Este último ponto se deve a que o mercado é um mecanismo cego: não há garantia de que distribuirá os recursos de maneira justa. Seus partidários elogiam sua suposta eficiência, mas o que fazemos com a eficiência, quando este sistema faz com que os ricos sejam mais ricos e os pobres mais pobres? Com isto, não quero dizer que o neoliberalismo ou o capitalismo sejam a origem da desigualdade na história da humanidade. Também existiu em outros sistemas econômicos, como na Europa do Antigo Regime e na Índia pré-colonial, mas isso não torna a situação atual mais desejável.
O que pensa da contribuição de Thomas Piketty a esse respeito?
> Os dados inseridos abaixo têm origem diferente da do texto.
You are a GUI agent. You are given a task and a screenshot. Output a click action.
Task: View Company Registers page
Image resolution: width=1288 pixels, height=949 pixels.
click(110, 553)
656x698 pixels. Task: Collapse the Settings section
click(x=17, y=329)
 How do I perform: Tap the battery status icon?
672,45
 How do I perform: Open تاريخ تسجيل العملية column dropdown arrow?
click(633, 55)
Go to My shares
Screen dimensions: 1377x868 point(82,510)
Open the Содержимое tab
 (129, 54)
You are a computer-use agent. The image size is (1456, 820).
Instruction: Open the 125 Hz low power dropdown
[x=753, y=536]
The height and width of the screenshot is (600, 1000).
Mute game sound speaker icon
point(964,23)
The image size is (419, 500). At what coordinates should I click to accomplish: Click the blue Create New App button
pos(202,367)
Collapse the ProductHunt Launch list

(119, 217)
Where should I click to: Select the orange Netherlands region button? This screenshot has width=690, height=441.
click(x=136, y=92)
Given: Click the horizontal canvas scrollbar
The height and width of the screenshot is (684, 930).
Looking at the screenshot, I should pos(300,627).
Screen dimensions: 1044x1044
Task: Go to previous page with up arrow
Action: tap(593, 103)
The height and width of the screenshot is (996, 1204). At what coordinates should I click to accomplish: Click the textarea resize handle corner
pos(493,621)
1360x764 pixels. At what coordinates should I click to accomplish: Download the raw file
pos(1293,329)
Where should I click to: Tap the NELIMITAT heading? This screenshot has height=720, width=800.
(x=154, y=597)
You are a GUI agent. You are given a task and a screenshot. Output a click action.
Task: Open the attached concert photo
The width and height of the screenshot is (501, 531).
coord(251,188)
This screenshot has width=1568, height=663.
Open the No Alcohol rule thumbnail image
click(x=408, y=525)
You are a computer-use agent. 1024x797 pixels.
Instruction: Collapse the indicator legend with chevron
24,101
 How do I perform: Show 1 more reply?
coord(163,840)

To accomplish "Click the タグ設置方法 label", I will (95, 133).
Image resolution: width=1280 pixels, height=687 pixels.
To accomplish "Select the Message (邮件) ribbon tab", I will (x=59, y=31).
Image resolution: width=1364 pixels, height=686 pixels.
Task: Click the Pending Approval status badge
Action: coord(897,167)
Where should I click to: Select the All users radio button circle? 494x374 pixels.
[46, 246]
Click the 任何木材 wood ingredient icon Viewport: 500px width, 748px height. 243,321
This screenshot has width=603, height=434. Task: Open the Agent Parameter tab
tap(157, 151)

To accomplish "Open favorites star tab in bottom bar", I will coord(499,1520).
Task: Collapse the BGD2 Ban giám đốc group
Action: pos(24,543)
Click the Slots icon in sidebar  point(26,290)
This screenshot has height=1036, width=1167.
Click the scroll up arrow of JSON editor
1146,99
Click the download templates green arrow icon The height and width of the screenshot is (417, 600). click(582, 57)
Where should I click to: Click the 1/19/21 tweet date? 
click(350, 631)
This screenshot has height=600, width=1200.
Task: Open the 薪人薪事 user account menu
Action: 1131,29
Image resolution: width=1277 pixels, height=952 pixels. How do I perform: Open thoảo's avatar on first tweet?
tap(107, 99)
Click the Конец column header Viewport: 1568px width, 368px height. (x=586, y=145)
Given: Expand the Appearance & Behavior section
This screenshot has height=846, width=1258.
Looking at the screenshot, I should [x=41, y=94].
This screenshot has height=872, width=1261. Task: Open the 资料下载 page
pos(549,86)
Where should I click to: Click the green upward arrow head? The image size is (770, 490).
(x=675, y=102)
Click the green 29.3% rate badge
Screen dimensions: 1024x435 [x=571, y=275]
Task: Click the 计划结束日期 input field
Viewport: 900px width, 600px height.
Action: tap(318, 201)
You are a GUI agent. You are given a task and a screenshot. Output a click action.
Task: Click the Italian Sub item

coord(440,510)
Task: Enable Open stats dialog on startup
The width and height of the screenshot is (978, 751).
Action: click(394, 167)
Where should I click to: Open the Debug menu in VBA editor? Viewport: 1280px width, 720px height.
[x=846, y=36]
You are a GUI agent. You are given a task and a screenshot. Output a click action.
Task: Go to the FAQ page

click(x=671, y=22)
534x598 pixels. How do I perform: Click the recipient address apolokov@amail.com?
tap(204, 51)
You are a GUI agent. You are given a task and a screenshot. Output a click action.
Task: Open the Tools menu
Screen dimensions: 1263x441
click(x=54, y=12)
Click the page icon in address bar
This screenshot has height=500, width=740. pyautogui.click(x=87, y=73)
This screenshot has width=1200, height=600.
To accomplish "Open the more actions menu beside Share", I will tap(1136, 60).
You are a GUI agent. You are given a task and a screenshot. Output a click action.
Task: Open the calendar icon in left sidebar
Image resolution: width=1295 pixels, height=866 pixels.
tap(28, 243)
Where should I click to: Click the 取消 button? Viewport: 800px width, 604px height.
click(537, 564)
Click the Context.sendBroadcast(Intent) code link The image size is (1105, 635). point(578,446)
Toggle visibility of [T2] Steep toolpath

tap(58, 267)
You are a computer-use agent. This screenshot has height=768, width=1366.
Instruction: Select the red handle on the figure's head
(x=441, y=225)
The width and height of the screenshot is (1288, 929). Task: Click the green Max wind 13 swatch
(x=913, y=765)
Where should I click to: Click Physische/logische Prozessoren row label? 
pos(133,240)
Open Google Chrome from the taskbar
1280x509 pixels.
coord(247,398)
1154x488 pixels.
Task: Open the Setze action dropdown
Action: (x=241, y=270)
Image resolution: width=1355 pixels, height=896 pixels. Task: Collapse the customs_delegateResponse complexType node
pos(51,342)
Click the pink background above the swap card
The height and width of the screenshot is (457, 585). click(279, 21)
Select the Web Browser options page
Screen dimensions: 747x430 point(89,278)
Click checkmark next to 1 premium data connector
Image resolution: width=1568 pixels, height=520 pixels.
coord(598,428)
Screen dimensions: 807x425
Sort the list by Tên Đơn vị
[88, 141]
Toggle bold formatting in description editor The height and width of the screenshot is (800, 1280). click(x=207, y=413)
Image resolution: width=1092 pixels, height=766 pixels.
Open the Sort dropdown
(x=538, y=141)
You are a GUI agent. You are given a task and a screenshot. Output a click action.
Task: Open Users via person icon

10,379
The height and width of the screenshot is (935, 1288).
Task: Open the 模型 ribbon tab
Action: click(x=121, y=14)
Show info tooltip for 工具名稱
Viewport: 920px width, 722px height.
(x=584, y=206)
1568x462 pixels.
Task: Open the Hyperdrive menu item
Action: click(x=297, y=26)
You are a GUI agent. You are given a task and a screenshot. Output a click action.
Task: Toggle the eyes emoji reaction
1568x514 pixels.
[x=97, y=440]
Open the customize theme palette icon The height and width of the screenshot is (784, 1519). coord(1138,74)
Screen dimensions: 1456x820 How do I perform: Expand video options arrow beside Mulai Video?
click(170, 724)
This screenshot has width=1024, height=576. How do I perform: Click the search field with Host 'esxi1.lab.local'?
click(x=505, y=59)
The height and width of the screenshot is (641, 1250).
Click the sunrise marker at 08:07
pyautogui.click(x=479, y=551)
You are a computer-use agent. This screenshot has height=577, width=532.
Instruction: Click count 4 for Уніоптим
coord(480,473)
Piketty teve o grande mérito de demonstrar o aumento das desigualdades com evidência estatística sólida. É uma lástima que em seu último livro [Capital e ideologia, 2019] tire conclusões um tanto ingênuas: pensa que o capitalismo é só uma ideologia que os poderosos utilizam para justificar seus privilégios. Sua hipótese é que, como qualquer outra ideologia, o capitalismo também pode ser derrotado, se o engano em que está baseado for revelado às massas.
Infelizmente, o capitalismo é um sistema social, e os sistemas sociais não terminam com a persuasão. A respeito de suas propostas políticas e se compreendi bem, Piketty gostaria de estabelecer uma espécie de parlamento mundial que administre um imposto global sobre a riqueza. É uma ideia utópica, para não dizer estranha.
As urgências ambientais parecem demandar uma grande mudança dos sistemas de produção, assim como das ações e das condutas cotidianas. O que a história da economia – e do capitalismo – diz a você sobre esta encruzilhada?
A esperança em um capitalismo com limites ambientais infranqueáveis se repete muitas vezes na história das ideias. Até mesmo na época vitoriana se pensava que a industrialização era insustentável. No entanto, em seus dois séculos de existência, o capitalismo demonstrou que não precisa de ar puro para prosperar, mas apenas de ar respirável. Isto quer dizer que não devemos esperar que o capitalismo se apague como uma vela porque esgotou os recursos do planeta ou danificou a saúde dos seres humanos. É um sistema de uma grande adaptabilidade.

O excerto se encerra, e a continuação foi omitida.